Los peluqueros pertenecen a un gremio inquietante de trabajadores, gente pertrechada con armas blancas –navajas, tijeras–, y provistos de secadores de pelo. Si el ser humano no fuese inconsciente por naturaleza, no se sentaría jamás en el sillón de una peluquería (no digamos en los antiguos potros de tortura de los antiguos barberos). El diseño catalán de vanguardia, extendido por toda la Península, ha procurado dulcificar las peluquerías, disfrazándolas, pero por más minimalismo que les aplique nunca dejarán de ser patíbulos en potencia. ¿Alguien cree que se puede tener entre los dedos un objeto afilado, durante horas y horas, y no concebir pensamientos homicidas? La tácita historia criminal de las peluquerías está por escribir.

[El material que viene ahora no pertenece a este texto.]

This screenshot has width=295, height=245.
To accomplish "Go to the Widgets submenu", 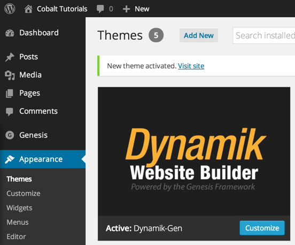I will [x=19, y=208].
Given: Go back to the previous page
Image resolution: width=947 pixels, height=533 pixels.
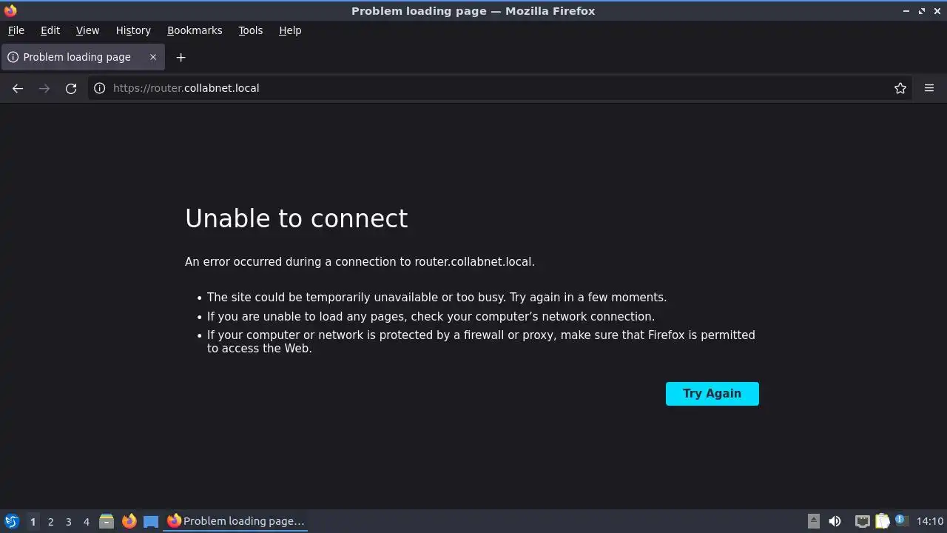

Resultaban mucho más pacíficos los antiguos secadores de escafandra, aquellos artilugios en los que sumergían las cabezas de las señoras. Eran una suerte de huevos prehistóricos de dinosaurio, que acercaban a los tiestos femeninos, y que daban a las clientas un aire muy francés, muy de María Antonietas previas al invento de la guillotina. Si el secado de pelo se hubiese mantenido en esos términos versallescos y cortesanos, mi relación con el mundo electrodoméstico sería otra. Pero el reduccionismo experimental que ha arruinado el siglo XX –ese afán por hacer todo portátil–, hace imposible que me reconcilie con algunos instrumentos. En consecuencia, yo me seco el pelo con toalla, para reivindicar mi vitalismo furioso y mi fe en la libertad del individuo.